Posted on 04/22/2006 3:56:47 AM PDT by edpc

The CIA fired a long-serving intelligence officer for sharing classified information with The Washington Post and other news organizations, officials said yesterday, as the agency continued an aggressive internal search for anyone who may have discussed intelligence with the news media.

CIA officials said the career intelligence officer failed more than one polygraph test and acknowledged unauthorized contacts with reporters. The "officer knowingly and willfully shared classified intelligence, including operational information" with journalists, the agency said in a statement yesterday.

The CIA did not reveal the identity of the employee, who was dismissed Thursday, but NBC News reported last night she is Mary McCarthy. An intelligence source confirmed that the report was accurate.
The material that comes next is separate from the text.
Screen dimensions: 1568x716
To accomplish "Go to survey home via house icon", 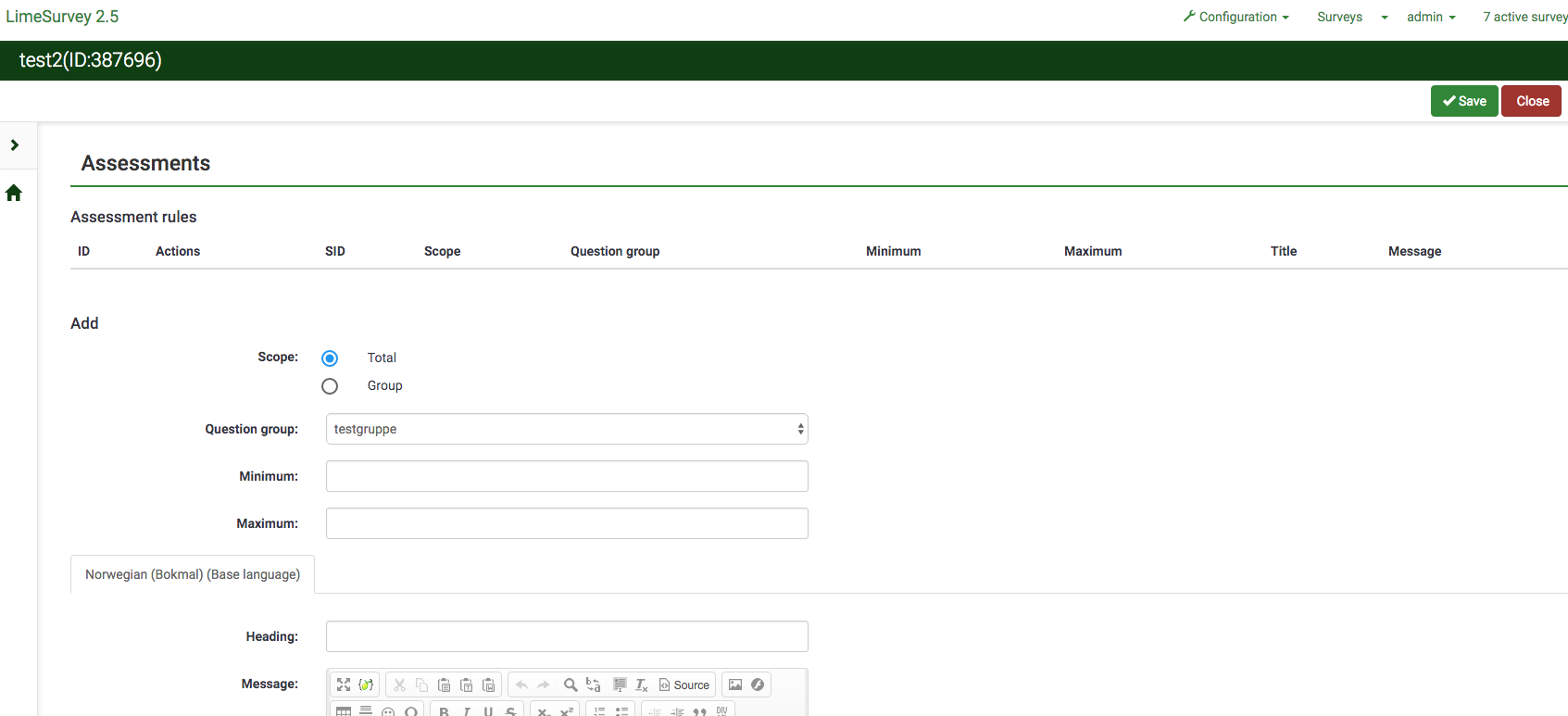I will pyautogui.click(x=14, y=193).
McCarthy began her career in government as an analyst at the CIA in 1984, public documents show. She served as special assistant to the president and senior director for intelligence programs at the White House during the Clinton administration and the first few months of the Bush administration. She later returned to the CIA. Attempts to reach her last night were unsuccessful.

(Excerpt) Read more at washingtonpost.com ...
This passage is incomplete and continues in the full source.